Friday, November 20, 2009

Portion Control Revisited

I eat healthy foods; at least most of the time. Yes, I have an occasional "treat," but I can honestly say that I stay away from too much salt, sugar, fat, and too many processed foods. The majority of my meals consist of whole, unprocessed, and whenever possible local, organic fruits and vegetables. I almost always start my meals with a salad and drink plenty of freshly made vegetable juice almost every day.

If there is one area where my diet needs improvement, it's portion size. It's no wonder that in one of my very first posts, I asked, "What's A Portion?" And I wrote about it again here, here, and here.

Over the past few months, I have once again focused my attention on portion size. And I think this time, I'm actually more successful than in the past. In fact, for the first time in a long time, I have lost a bit of weight, and I was able to buy jeans in a smaller size the other day.

Here are a few things that have helped me keep my portions under control:
  • eat regularly and don't get too hungry
  • take healthy snacks to work and outings
  • start lunch and dinner with a big salad
  • use a dessert plate instead of a giant dinner plate
  • plate food in the kitchen to avoid mindlessly reaching for a second helping
  • eat cereal, soup, etc. out of a coffee cup
  • be especially mindful when eating "problem" foods (for me), such as pasta (I used to eat soooo much pasta....)
One purchase that came really in handy are the ramekins I bought a few weeks ago.

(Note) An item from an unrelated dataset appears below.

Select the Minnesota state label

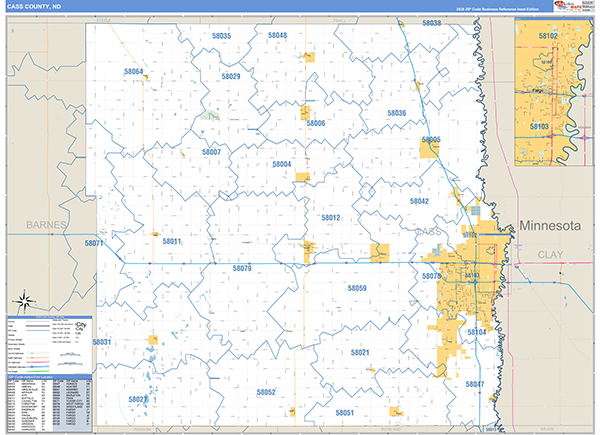point(550,227)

Remember them?

I originally bought them to make mini apple crisps, which I have made quite frequently since. I love the built-in portion control in this dessert...

Soon I started to use them as a serving dish for all kinds of foods. The ramekins are small enough to make a little bit of food seem like a lot more. And there is just something about having a "bowlful" of food and finishing it. It's satisfying!

Here is a ramekin with some nonfat plain Greek yogurt and blueberry preserve.

And here are my favorite organic chips. There are 16 chips in one serving. Counting them out and putting them in a ramekin has been really helpful. In fact, it feels like I'm eating a lot of chips... What a difference to eating them straight out of the bag!

And here is 1/4 cup of granola with some milk. 1/4 cup of cereal looks like "nothing" in a bowl or even a coffee cup. But in the ramekin, it is actually a nice portion.

And finally, two very small scoops of mint chocolate chip ice cream....

Question: What are your portion control strategies and "tricks?" Please share!